History

United States
- Name: R.J. Reynolds
- Namesake: R. J. Reynolds
- Ordered: as type (EC2-S-C1) hull, MC hull 2377
- Builder: J.A. Jones Construction, Brunswick, Georgia
- Cost: $947,562
- Yard number: 162
- Way number: 4
- Laid down: 19 August 1944
- Launched: 30 September 1944
- Sponsored by: Mrs. Richard J.E. Reynolds Jr.
- Completed: 12 October 1944
- Identification: Call Signal: KSLD; ;
- Fate: Laid up in National Defense Reserve Fleet, Wilmington, North Carolina, 11 January 1947; Sold for scrapping, 13 December 1957;

General characteristics
- Class & type: Liberty ship; type EC2-S-C1, standard;
- Tonnage: 10,865 LT DWT; 7,176 GRT;
- Displacement: 3,380 long tons (3,434 t) (light); 14,245 long tons (14,474 t) (max);
- Length: 441 feet 6 inches (135 m) oa; 416 feet (127 m) pp; 427 feet (130 m) lwl;
- Beam: 57 feet (17 m)
- Draft: 27 ft 9.25 in (8.4646 m)
- Installed power: 2 × Oil fired 450 °F (232 °C) boilers, operating at 220 psi (1,500 kPa); 2,500 hp (1,900 kW);
- Propulsion: 1 × triple-expansion steam engine, (manufactured by General Machinery Corp., Hamilton, Ohio); 1 × screw propeller;
- Speed: 11.5 knots (21.3 km/h; 13.2 mph)
- Capacity: 562,608 cubic feet (15,931 m^{3}) (grain); 499,573 cubic feet (14,146 m^{3}) (bale);
- Complement: 38–62 USMM; 21–40 USNAG;
- Armament: Varied by ship; Bow-mounted 3-inch (76 mm)/50-caliber gun; Stern-mounted 4-inch (102 mm)/50-caliber gun; 2–8 × single 20-millimeter (0.79 in) Oerlikon anti-aircraft (AA) cannons and/or,; 2–8 × 37-millimeter (1.46 in) M1 AA guns;

= SS R. J. Reynolds =

World War II Liberty ship of the United States

SS R.J. Reynolds was a Liberty ship built in the United States during World War II. She was named after R. J. Reynolds, founder of the R. J. Reynolds Tobacco Company.

==Construction==
R.J. Reynolds was laid down on 19 August 1944, under a United States Maritime Commission (MARCOM) contract, MC hull 2377, by J.A. Jones Construction, Brunswick, Georgia; she was sponsored by Mrs.
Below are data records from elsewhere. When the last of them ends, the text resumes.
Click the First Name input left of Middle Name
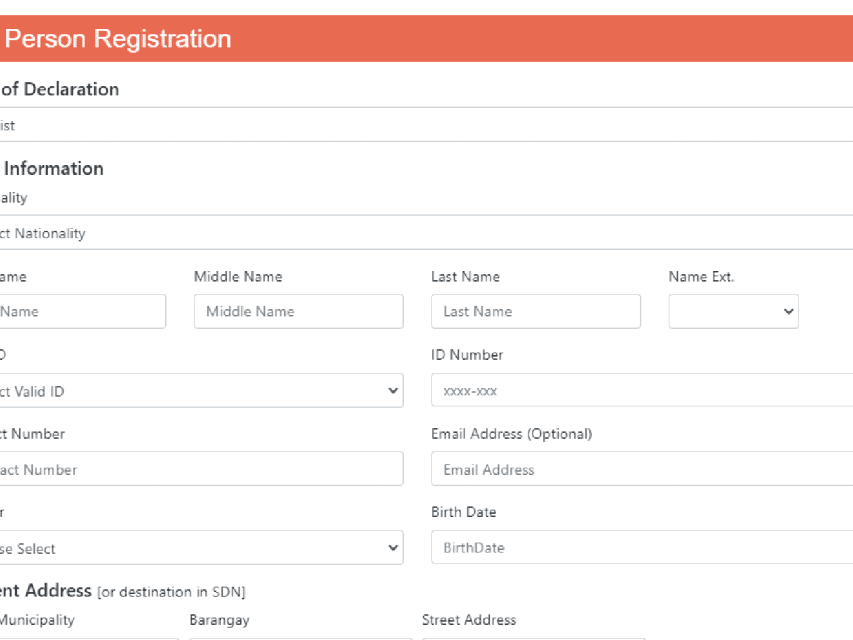853x640 pixels. click(82, 311)
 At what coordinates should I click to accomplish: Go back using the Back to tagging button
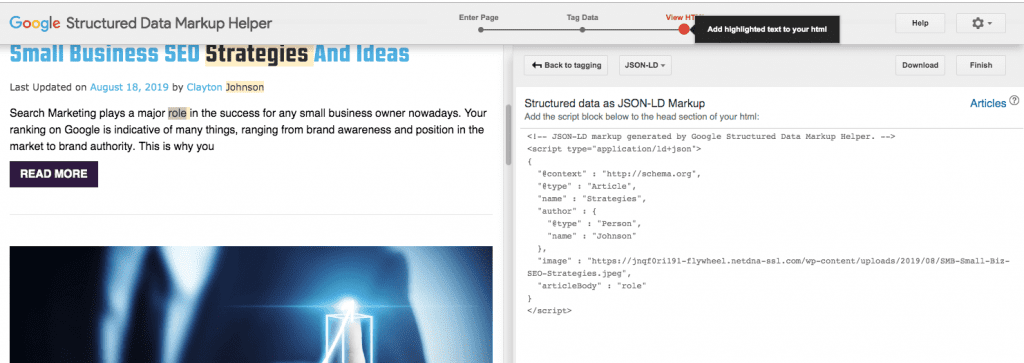click(x=567, y=65)
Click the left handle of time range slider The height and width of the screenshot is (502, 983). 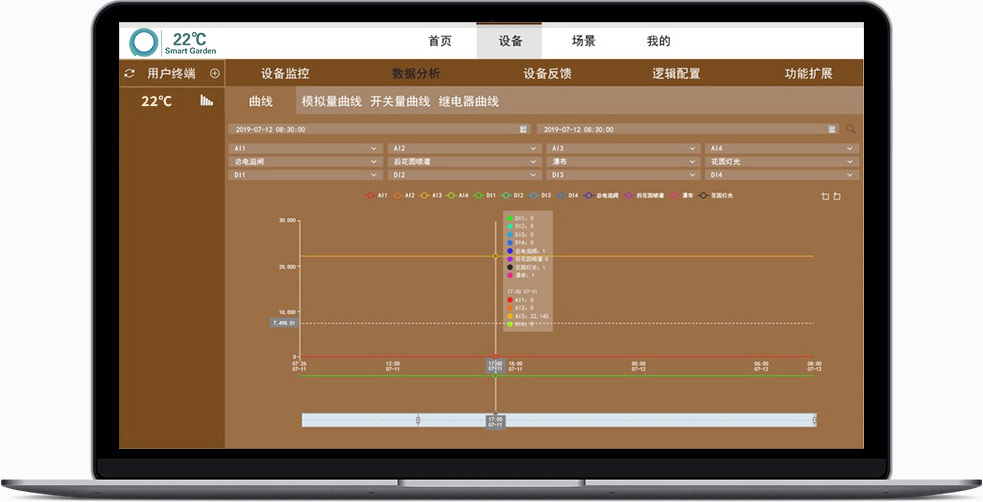(417, 420)
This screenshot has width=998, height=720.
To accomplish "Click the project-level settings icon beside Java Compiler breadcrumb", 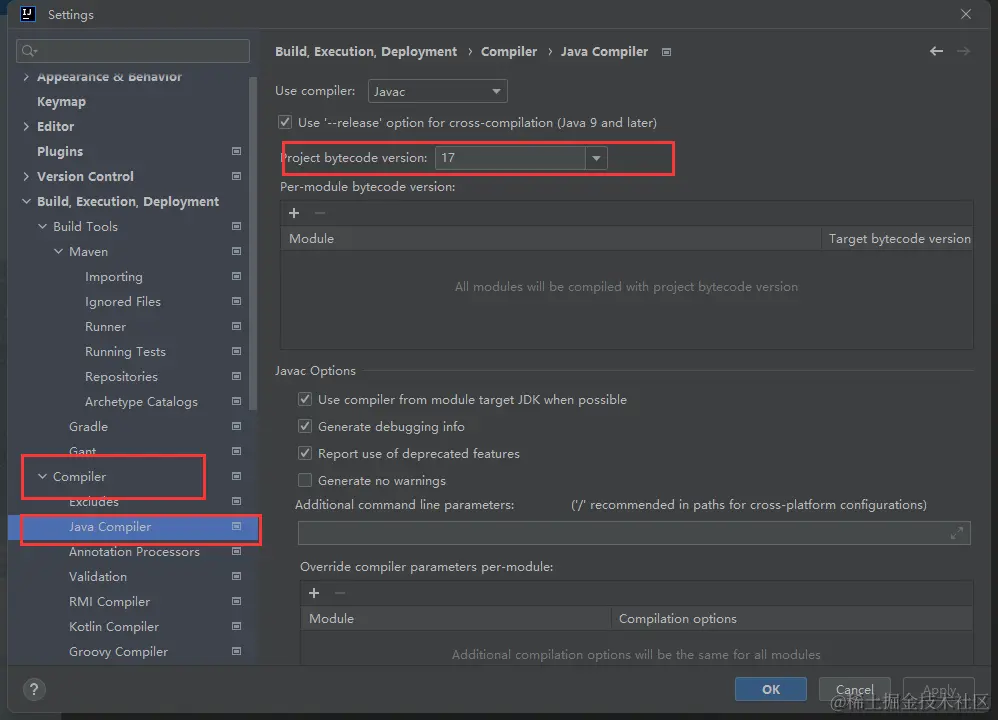I will coord(667,52).
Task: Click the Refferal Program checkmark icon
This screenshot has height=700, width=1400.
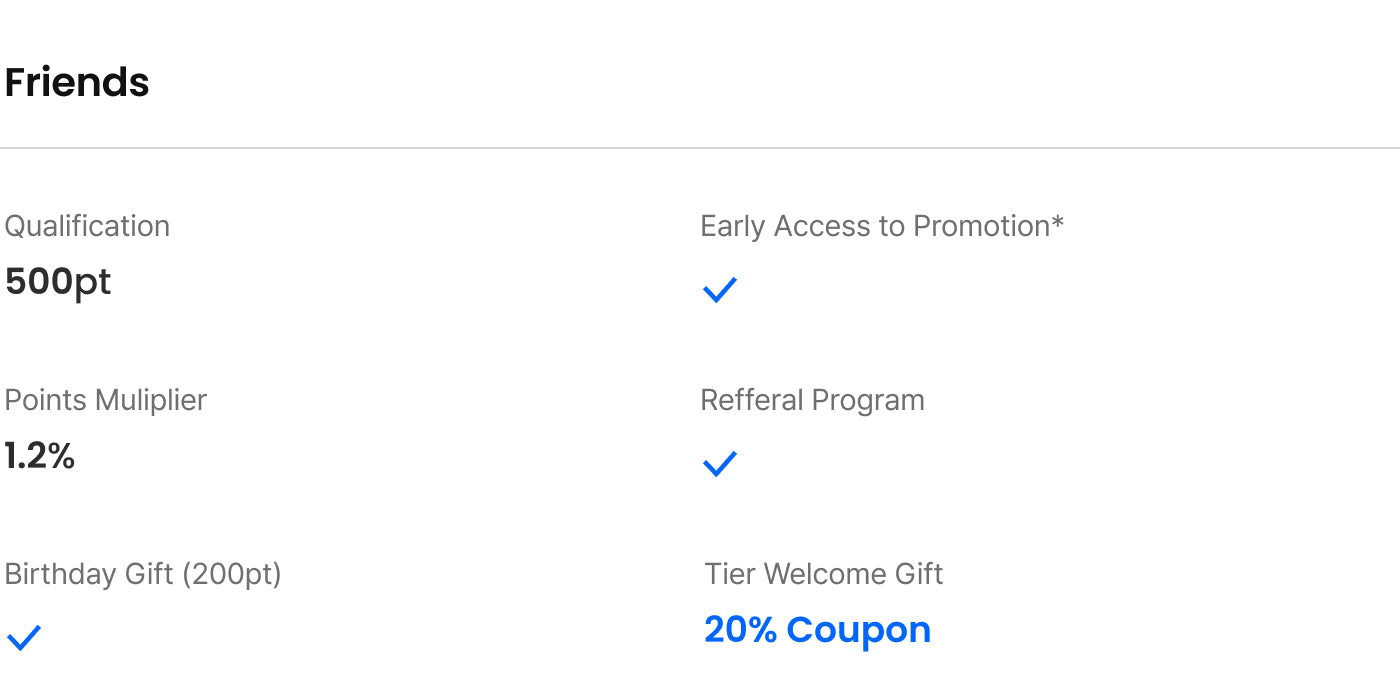Action: point(720,464)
Richard J.E. Reynolds Jr., and launched on 30 September 1944.

==History==
She was allocated to Black Diamond Steamship Co., on 12 October 1944. On 11 January 1947, she laid up in the National Defense Reserve Fleet in Wilmington, North Carolina. On 13 December 1957, she was sold for $88,636, to Boston Metals Scrap Company, for scrapping. She was removed from the fleet on 8 February 1958.